This is a learnable skill. It has always been a learnable skill. What changed is not the complexity of the knowledge but the assumption that the knowledge belongs to professionals rather than households. Proverbs asks whether there is balm in Gilead and whether there is a physician there. The balm was a household remedy. The physician was a resource the community might or might not have access to. In most of history, most of medicine happened at home, by people who had learned because the alternative was not having the knowledge when it was needed.
"Is there no balm in Gilead? Is there no physician there? Why then has the health of the daughter of my people not been restored?"
Jeremiah 8:22
The Order That Saves Lives
Bleeding control comes before everything else. A person can survive an infected wound. They cannot survive uncontrolled hemorrhage for long. The sequence in any serious trauma scenario is stop the bleeding, keep the wound clean, close the wound if appropriate, watch for infection. Every other consideration is subordinate to this sequence.
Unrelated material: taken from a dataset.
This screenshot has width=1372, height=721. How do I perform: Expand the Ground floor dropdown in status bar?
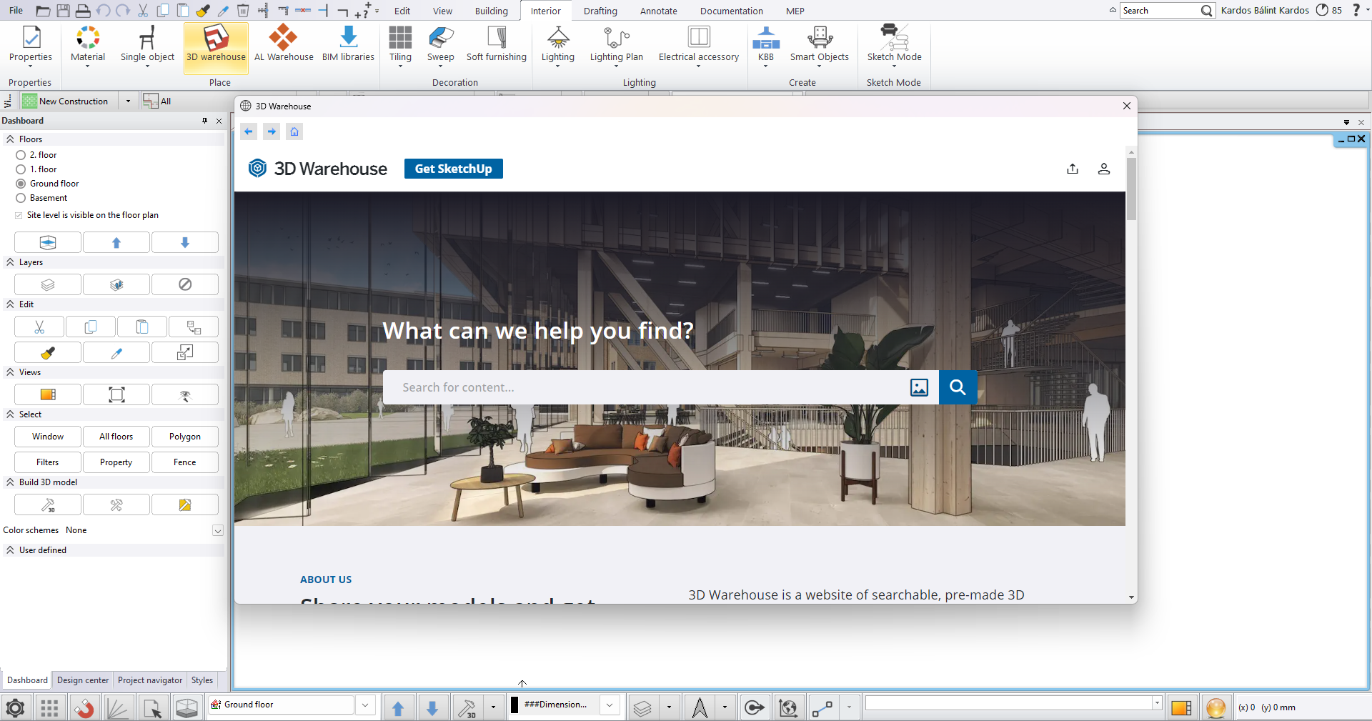pos(365,705)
Learning it in advance means it can run automatically under pressure, which is the only condition under which it will actually help.
For extremity wounds with significant bleeding, direct pressure applied firmly and continuously for a full ten minutes stops most bleeding. The common mistake is lifting the dressing to check, which disrupts the clot forming beneath it. If pressure does not control the bleeding on a limb within a few minutes, a tourniquet applied two to three inches above the wound and tightened until the bleeding stops is the correct response. Write the application time on the patient's skin with a marker. That information matters if the patient reaches a medical facility. The CAT tourniquet is the civilian standard, available for under thirty dollars, and it needs to be practiced until the application is automatic.
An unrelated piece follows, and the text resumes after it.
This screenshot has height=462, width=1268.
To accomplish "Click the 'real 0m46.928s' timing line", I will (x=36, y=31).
For wounds in locations where a tourniquet cannot be used, hemostatic gauze packed firmly into the wound and held with sustained direct pressure is the intervention. QuikClot and Celox are widely available and genuinely effective. Packing a wound correctly means filling the wound cavity from the deepest point, not covering the surface. It is uncomfortable to receive and requires some resolve to do correctly. It also buys the time that makes everything else possible.
Cleaning and Closing
Once bleeding is controlled, irrigation is the step that prevents infection more reliably than any antiseptic applied to the surface. A 20-milliliter syringe with a small-gauge tip, filled with clean water or saline and flushed into the wound under pressure, removes the debris and bacteria that surface treatment cannot reach. Volume matters. A small wound needs 100 to 200 milliliters of irrigation. The water coming out should be clear before closure is considered.
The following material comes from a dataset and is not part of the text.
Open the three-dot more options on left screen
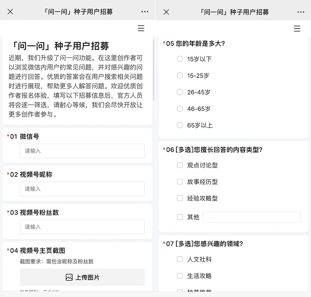Image resolution: width=311 pixels, height=297 pixels. (x=145, y=12)
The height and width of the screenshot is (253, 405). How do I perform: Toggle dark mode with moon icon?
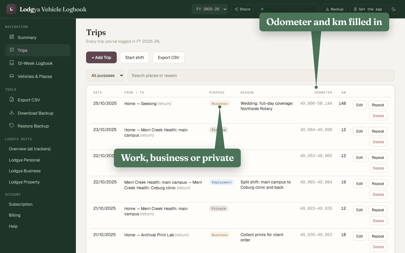point(394,9)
Steri-strips and butterfly closures handle clean lacerations under three centimeters. Skin staples handle scalp lacerations effectively and quickly. Suturing handles everything else that needs to be held together cleanly. The basic interrupted suture is what to learn first. It is the most forgiving technique, the easiest to place correctly, and the easiest to remove. Practice on foam suturing pads before doing it under pressure. The muscle memory is different when someone is in pain and you are the only person in the room who knows what to do.
Wound Care Skills to Build in Order
- Direct pressure technique: correct duration and method
- Tourniquet application: CAT tourniquet, practice until automatic
- Wound packing with hemostatic gauze
- Wound irrigation with syringe
- Steri-strip and butterfly closure application
- Skin stapler use for scalp lacerations
- Basic interrupted suture on foam practice pad
- Infection recognition and monitoring
- Stop the Bleed course: free, two hours, widely available
- Wilderness First Aid course: recommended for serious preparedness
Infection is what kills in the days after the wound is closed. Redness spreading beyond the wound edges, warmth, swelling, fever, or red streaking moving up a limb all require antibiotic intervention. A broad-spectrum antibiotic covers the organisms most commonly responsible. The conversation with a physician about keeping a supply on hand for exactly this scenario is worth having before the scenario arrives.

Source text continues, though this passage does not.